On October 31, President Joe Biden warned that the United States would respond to Iranian drone strikes and other moves against U.S. interests. “With regard to the issue of how we’re going to respond to actions taken by them against the interests of the United States — whether they’re drone strikes or anything else — is we’re going to respond,” he said at a press conference after the G20 summit in Rome. 

Since 2016, the U.S.-led coalition against ISIS has used the base to launch operations and train Syrian opposition groups fighting the jihadists. The United States had more than 2,000 troops in northeast Syria to support the Syrian Democratic Forces, a Kurdish-led militia opposed to the regime of President Bashar al Assad, at the peak in 2017. U.S. troops remained at al Tanf, a remote outpost controlled by Syrian opposition forces, even after ISIS lost its last territory in 2019.  As of October 2021, about 900 U.S. troops were stationed in Syria, around 200 at al Tanf.

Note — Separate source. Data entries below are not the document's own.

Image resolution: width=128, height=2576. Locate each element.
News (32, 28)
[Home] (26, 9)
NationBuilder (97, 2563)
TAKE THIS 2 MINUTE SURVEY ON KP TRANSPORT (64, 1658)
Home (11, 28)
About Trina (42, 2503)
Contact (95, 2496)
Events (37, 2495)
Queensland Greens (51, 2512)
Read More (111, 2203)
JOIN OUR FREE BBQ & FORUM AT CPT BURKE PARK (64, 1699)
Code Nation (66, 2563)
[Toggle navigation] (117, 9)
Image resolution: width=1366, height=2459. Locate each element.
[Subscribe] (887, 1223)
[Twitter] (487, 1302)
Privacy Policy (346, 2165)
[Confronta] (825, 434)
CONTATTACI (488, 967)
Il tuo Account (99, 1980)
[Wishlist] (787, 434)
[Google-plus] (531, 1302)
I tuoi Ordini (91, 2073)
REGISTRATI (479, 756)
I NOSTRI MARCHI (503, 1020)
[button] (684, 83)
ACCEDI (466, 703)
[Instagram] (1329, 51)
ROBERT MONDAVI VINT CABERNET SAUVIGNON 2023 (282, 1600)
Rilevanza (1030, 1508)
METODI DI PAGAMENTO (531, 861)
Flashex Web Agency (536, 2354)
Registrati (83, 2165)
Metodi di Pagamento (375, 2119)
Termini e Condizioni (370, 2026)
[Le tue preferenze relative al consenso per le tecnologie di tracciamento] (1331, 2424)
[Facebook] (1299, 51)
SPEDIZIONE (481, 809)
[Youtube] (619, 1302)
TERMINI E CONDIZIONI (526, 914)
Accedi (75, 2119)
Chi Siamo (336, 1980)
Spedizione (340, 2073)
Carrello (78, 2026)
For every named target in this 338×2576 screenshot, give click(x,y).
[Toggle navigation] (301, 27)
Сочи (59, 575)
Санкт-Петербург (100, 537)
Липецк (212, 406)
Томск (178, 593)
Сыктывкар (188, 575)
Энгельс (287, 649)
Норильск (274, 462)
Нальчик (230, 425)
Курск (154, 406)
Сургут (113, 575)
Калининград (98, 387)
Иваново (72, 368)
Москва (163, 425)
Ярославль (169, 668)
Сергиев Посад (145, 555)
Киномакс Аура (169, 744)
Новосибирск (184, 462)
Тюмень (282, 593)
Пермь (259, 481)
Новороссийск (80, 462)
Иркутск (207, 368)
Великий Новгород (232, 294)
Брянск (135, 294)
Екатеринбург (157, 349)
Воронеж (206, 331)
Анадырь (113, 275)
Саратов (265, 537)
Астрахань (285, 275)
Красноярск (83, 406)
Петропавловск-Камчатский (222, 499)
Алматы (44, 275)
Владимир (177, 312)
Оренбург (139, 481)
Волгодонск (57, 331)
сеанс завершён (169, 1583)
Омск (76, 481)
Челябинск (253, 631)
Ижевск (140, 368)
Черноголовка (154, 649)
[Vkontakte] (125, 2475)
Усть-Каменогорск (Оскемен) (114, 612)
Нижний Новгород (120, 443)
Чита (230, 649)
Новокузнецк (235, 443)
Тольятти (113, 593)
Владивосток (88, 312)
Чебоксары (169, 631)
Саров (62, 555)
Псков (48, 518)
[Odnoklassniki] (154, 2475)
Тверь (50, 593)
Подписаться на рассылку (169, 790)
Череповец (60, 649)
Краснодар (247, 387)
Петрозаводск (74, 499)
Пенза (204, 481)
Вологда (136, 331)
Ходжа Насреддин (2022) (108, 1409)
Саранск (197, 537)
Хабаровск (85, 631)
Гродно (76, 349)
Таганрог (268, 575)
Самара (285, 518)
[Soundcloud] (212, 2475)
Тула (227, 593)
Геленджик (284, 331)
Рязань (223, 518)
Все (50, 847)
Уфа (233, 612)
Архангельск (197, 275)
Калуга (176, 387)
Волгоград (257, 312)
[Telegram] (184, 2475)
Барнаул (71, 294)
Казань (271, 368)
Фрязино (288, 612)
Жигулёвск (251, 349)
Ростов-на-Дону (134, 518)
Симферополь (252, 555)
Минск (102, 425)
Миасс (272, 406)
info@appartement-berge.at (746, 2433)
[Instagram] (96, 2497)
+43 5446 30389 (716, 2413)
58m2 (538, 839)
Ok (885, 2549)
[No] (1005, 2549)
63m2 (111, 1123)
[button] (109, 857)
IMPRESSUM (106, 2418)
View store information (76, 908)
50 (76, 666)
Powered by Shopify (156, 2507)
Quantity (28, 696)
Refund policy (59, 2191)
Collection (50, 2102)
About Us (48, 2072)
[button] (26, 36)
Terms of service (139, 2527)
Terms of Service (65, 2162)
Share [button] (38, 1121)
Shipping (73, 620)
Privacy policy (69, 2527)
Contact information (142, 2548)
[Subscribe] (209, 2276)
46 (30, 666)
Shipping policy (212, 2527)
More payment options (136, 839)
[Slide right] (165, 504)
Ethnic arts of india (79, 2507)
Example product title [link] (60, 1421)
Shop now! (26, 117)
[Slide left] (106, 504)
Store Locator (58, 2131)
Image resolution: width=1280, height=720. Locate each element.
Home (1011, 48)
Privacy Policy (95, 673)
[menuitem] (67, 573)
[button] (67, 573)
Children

Al Tanf is located on the Baghdad to Damascus highway and near the border where Syria, Iraq and Jordan converge. The American presence has become caught up in the wider regional conflict because the base blocks a key route reportedly used by Iran to supply its network of allies and proxies in Syria and Lebanon. Since 2004, Iran has provided drones—or parts, blueprints and training to produce drones—to proxies in at least four locations: Lebanon, Iraq, Yemen, and Gaza. Iran and its allies have also operated drones in Syria.

The last major attack by Iran on U.S. forces was on Jan. 8, 2020. The Revolutionary Guards launched 15 to 22 short-range ballistic missiles at the Ayn al Asad Air Base and a military base near Erbil in Iraq, which both also housed U.S. forces. At al Asad, U.S. forces were alerted by early warning systems hours in advance and had time redeploy forces or shelter in bunkers. But the missiles damaged or destroyed several facilities, and more than 100 U.S. service members were diagnosed with traumatic brain injuries. The missiles "were intended to cause structural damage, destroy vehicles and equipment and aircraft, and to kill personnel," said General Mark A. Milley, chairman of the Joint Chiefs of Staff. The attack was retaliation for the U.S. killing of Iranian General Qassem Soleimani, the head of Iran’s elite Qods Force, on Jan. 3, 2020.